Although written from an Appalachian’s point of view with an obvious rural setting, it will not be blatantly Appalachian, something Silas feels is dictated by the story. “This family is standing in for the whole nation,” he explains. “It’s about what Vietnam did to us as a country, and what being a divided country says to us.”

A whirlwind by nature, Silas sometimes pauses to reflect upon his evolution. “I feel successful in that I’ve achieved my dream,” he says. “I’m not rich, and I’m not known in every corner of literature. As long as I can keep on writing, I’ll be fine. In a way, it’s my only sense of continuity.”


The annual Appalachian Writers Workshop at the Hindman Settlement School holds a special place in Silas’ heart. Founded in 1902 and located at the Forks of Troublesome Creek, Hindman first served as both a boarding and day school. Through the years, it has been associated with such noted Kentucky authors as the late James Still and founder of the workshop Albert Stewart, and continues to build upon this rich literary tradition.
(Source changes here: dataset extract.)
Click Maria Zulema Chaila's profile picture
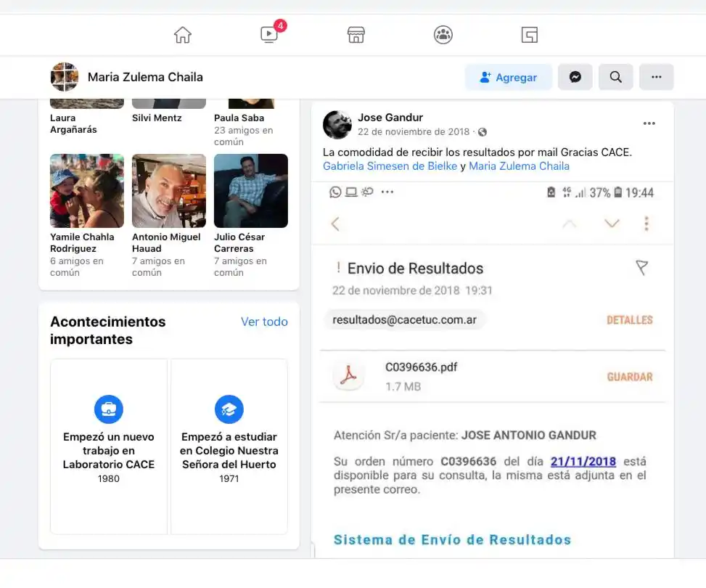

It’s been nearly a decade since Silas first attended as a student, ultimately finding his community of writers. “As a writer, you have to be constantly gaining information about where to submit,” he says, noting that Hindman fosters this information exchange in a noncompetitive environment.

Now a teacher at the workshop, Silas is an integral part of the community that he found as a student. “Silas is an example of what a talented writer can accomplish if they have the kind of nurturing environment that our workshop provides,” says director Mike Mullins. “He is a natural teacher and the students that have taken his sessions have been truly amazed at his knowledge of writing.”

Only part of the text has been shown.